Mayor Bill de Blasio rightly celebrated an important victory Tuesday as the City Council approved his zoning overhaul. The new zoning mandates that affordable housing be part of new projects, and loosens some height and parking restrictions.

In theory, it’ll lead to far more affordable housing for a wide range of incomes, while maintaining a community’s character and not pricing out existing residents. It must be careful not to segregate all affordable housing in the least affluent communities. In the right economy, with developers willing to build, the zoning could be a game-changer.

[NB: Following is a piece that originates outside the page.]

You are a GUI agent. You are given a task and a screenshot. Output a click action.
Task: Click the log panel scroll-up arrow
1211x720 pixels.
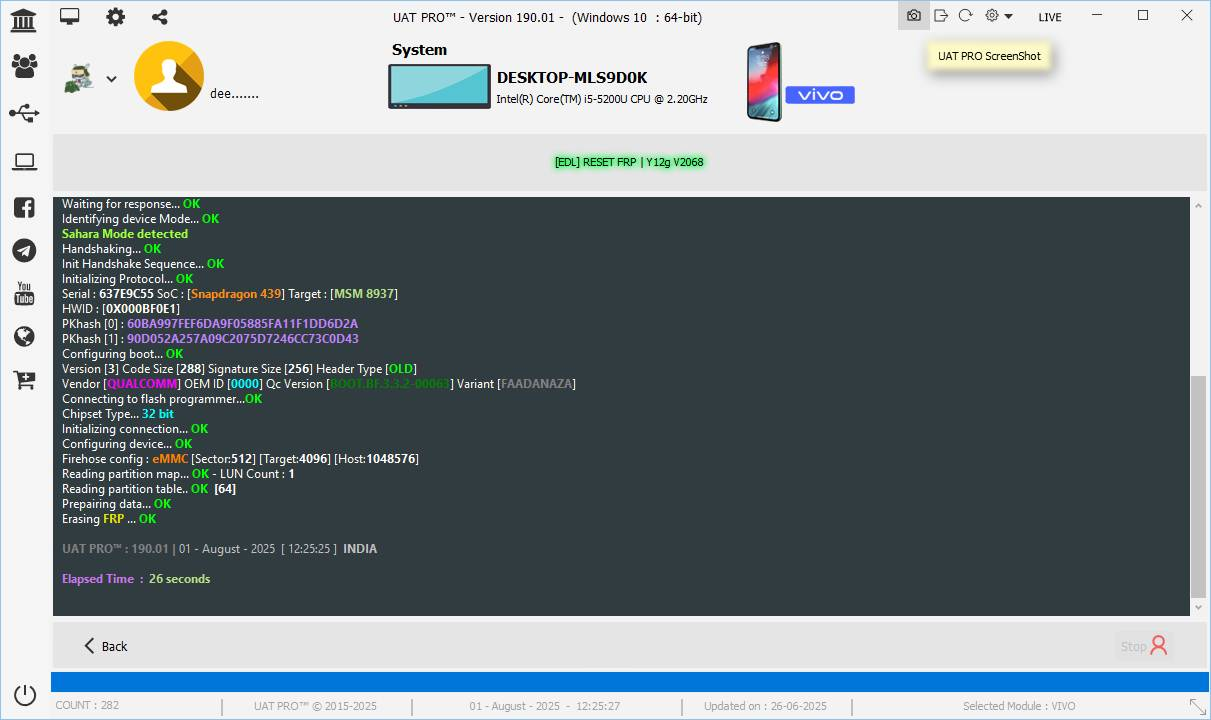[x=1199, y=205]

The reality might be different. New zoning means nothing without new development. It means nothing if developers think they can’t buy land, get financing, have the right incentives, and make deals that make financial sense. And it means nothing if communities’ concerns aren’t addressed.

So, city officials can bask in the victory, but must focus on getting the housing built. The market is tricky. Credit is tight; financing is tough to get and keep. Developer Robert Levine said that without quick state approvals, he might lose financing for his plans for two residential buildings, with 117 affordable units in total, at Brooklyn Bridge Park. Then there are the city’s high land prices, and an excess of condominiums, particularly at the high end, according to market analyst firm Miller Samuel. Add the expiration of the controversial 421-a tax break, and the mix is volatile. If reinstated, the 421-a program needs an overhaul, but a proposal by Assemb. Keith Wright of Manhattan to replace it with a subsidy isn’t enough.

The picture is a troubling one. City officials can’t rely on zoning successes, existing incentives and the developers themselves, and hope the market does the rest. It might not. The city will have to do more. That might include public-private partnerships, city-created affordable housing and the use of the city’s own land.

“Builders build until they can’t build anymore,” said Miller Samuel’s Jonathan Miller. “They’re not in the business of solving affordable housing crises.”

That is the city’s job.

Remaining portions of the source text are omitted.